* **What the task asks**: Your reply should be made up of every line in the records below that holds the string "language".

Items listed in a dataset

────────────────

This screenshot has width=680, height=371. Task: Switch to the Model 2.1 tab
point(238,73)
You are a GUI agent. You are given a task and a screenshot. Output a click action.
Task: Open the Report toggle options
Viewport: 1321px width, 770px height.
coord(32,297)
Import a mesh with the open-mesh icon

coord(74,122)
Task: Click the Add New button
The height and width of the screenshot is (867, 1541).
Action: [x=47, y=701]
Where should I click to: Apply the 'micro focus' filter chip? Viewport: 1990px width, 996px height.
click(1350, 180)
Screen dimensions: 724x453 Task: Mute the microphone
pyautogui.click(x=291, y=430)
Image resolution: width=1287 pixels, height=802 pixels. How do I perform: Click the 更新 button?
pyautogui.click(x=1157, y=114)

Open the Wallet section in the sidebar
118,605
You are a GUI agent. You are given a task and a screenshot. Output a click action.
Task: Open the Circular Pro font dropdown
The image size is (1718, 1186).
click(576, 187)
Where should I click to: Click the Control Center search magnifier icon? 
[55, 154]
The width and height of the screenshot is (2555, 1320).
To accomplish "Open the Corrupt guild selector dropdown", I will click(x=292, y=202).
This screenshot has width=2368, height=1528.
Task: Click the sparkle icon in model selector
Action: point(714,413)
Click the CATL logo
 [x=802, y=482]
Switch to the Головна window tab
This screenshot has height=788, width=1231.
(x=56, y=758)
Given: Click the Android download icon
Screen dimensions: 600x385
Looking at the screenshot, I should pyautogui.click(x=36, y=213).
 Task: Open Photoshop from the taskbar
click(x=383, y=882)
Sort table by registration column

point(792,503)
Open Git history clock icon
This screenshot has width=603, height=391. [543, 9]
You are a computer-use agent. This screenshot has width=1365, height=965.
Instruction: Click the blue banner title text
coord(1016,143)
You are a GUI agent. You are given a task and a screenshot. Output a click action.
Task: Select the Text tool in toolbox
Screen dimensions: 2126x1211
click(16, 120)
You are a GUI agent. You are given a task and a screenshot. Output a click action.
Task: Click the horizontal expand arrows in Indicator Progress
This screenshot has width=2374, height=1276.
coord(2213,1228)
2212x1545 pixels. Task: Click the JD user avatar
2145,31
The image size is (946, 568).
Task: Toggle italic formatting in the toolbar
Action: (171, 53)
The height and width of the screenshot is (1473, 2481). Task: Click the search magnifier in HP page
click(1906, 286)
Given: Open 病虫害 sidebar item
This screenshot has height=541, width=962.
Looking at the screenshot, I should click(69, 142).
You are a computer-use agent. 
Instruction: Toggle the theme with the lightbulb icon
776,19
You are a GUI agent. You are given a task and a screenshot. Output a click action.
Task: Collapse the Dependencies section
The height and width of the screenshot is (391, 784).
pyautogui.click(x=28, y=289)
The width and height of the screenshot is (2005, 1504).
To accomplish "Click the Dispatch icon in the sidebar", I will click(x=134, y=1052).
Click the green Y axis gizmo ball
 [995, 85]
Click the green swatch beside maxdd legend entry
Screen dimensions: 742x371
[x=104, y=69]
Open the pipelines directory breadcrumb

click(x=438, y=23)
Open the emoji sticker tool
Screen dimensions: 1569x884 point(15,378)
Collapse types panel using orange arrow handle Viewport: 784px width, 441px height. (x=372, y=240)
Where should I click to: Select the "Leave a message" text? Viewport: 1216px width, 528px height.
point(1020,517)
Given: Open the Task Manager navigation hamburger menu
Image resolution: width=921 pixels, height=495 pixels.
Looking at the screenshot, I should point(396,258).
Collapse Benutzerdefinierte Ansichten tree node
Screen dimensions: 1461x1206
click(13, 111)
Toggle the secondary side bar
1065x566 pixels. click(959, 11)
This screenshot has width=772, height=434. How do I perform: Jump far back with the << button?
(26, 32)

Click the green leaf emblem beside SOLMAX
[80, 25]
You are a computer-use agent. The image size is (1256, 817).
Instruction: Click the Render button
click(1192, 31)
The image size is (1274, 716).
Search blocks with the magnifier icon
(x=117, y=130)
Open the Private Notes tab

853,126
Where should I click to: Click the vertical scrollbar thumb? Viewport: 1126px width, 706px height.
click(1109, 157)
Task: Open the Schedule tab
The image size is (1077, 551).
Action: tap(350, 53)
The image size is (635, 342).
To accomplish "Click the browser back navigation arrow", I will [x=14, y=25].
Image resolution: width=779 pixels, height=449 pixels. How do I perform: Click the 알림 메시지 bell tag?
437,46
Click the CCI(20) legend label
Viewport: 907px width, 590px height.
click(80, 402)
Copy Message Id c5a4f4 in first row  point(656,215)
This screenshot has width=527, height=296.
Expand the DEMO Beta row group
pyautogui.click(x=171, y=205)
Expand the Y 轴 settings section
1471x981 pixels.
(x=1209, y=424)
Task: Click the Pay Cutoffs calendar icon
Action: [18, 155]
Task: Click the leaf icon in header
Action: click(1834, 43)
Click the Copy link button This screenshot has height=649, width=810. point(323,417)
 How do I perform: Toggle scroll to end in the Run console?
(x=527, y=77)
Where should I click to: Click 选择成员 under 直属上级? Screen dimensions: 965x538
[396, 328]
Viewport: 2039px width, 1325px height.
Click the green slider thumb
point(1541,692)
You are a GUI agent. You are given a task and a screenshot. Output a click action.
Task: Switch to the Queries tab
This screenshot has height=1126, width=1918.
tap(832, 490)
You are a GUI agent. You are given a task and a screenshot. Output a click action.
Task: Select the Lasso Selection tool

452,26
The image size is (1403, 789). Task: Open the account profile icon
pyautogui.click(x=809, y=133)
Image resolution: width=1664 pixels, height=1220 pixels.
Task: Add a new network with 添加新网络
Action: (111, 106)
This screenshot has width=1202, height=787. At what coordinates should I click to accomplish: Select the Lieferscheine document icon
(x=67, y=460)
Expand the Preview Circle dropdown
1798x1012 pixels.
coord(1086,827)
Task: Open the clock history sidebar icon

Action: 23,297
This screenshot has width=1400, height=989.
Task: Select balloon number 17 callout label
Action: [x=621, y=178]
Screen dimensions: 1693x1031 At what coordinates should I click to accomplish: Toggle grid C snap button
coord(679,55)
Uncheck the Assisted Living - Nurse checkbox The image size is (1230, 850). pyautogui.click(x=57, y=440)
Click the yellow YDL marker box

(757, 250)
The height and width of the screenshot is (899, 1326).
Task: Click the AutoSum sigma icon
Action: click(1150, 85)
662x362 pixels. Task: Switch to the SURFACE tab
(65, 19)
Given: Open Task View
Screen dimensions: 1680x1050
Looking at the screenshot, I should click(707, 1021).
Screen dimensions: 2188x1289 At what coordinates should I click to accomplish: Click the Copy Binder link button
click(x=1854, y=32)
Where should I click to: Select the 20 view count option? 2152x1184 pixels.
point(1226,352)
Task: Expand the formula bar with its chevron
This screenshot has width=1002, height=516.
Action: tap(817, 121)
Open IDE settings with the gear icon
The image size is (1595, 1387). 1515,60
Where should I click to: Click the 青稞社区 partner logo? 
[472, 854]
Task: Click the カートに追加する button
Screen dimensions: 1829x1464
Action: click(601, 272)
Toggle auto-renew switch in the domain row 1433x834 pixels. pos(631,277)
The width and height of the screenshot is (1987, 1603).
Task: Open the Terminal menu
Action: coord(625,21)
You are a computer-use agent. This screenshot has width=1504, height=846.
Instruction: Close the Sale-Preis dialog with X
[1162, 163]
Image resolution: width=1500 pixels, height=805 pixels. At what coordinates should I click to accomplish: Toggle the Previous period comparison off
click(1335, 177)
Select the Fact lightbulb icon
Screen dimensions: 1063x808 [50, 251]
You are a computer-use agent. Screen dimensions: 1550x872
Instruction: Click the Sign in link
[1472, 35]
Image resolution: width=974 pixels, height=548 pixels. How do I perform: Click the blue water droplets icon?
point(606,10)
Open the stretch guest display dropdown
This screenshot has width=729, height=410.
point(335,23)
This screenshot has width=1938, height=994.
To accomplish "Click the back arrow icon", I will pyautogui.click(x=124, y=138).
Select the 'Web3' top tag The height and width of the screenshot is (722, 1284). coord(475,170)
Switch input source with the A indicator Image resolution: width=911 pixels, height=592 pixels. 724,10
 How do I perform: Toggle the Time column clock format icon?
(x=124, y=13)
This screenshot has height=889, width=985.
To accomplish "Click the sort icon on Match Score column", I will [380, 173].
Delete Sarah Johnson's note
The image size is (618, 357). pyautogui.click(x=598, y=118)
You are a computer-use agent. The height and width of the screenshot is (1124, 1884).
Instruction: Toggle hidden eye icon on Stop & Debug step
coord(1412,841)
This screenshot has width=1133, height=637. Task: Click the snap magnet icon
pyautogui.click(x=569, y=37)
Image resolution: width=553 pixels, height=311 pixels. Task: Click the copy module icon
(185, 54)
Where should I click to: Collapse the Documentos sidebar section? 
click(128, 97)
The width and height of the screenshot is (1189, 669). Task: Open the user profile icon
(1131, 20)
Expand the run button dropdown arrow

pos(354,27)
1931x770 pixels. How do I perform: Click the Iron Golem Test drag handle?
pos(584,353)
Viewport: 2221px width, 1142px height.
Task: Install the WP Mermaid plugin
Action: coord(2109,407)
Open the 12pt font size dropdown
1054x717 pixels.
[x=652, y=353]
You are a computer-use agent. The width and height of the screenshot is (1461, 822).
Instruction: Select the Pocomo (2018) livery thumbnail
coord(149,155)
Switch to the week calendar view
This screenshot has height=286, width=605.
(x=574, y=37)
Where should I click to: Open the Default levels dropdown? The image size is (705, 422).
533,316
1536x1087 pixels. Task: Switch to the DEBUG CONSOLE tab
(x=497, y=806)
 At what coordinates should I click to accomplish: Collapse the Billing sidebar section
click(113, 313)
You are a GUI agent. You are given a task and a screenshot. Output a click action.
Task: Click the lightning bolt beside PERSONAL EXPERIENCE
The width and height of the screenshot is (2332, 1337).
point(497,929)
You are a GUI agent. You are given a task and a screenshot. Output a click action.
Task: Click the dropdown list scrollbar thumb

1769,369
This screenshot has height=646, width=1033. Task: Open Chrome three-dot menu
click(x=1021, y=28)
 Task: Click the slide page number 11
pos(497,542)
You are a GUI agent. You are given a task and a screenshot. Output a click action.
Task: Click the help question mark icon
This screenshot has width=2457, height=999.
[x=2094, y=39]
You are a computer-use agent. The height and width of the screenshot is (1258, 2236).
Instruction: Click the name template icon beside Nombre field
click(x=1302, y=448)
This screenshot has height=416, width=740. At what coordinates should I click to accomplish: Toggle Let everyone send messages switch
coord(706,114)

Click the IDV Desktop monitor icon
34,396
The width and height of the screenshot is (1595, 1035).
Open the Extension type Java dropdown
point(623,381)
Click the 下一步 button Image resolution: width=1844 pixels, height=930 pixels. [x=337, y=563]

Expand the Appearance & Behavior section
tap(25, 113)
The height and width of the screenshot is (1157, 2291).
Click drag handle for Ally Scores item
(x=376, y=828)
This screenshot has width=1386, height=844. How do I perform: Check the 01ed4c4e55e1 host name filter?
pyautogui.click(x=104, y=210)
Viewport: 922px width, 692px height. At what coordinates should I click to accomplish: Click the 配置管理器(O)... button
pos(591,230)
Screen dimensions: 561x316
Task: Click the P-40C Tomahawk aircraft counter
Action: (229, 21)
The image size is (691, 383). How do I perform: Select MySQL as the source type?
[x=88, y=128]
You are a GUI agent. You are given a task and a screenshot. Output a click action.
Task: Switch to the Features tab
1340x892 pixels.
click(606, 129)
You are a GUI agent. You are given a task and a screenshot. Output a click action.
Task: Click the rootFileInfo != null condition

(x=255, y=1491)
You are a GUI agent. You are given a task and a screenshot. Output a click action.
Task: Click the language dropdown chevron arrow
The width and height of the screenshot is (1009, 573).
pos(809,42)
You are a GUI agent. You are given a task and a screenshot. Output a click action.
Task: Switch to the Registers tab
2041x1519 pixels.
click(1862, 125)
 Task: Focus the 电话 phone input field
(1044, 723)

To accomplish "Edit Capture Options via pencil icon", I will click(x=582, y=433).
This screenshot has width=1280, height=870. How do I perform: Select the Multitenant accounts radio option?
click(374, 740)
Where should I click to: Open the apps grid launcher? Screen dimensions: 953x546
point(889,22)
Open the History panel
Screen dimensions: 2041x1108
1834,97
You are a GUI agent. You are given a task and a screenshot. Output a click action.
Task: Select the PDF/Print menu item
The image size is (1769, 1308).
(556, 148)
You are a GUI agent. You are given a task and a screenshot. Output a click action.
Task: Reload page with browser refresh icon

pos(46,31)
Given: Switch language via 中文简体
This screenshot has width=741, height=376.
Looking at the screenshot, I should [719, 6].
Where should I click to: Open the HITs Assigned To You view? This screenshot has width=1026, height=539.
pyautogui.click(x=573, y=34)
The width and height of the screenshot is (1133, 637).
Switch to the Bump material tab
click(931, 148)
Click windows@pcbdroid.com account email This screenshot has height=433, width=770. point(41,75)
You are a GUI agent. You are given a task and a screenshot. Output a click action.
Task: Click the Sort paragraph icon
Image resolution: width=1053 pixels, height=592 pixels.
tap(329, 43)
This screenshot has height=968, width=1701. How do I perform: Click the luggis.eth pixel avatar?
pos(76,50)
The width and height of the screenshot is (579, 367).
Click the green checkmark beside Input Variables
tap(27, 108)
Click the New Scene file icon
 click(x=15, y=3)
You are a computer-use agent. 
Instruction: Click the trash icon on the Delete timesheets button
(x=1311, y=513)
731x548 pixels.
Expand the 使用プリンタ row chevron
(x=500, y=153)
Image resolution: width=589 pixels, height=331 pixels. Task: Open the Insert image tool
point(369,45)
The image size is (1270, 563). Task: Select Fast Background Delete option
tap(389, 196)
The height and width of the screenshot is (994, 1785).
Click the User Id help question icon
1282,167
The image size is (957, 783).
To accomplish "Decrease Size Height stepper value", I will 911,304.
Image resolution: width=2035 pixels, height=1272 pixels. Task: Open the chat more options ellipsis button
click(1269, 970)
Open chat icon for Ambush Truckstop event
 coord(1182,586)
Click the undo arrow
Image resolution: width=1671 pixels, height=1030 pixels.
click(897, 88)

────────────────

* **The answer**:
Task: Click the language dropdown chevron arrow
Given: Switch language via 中文简体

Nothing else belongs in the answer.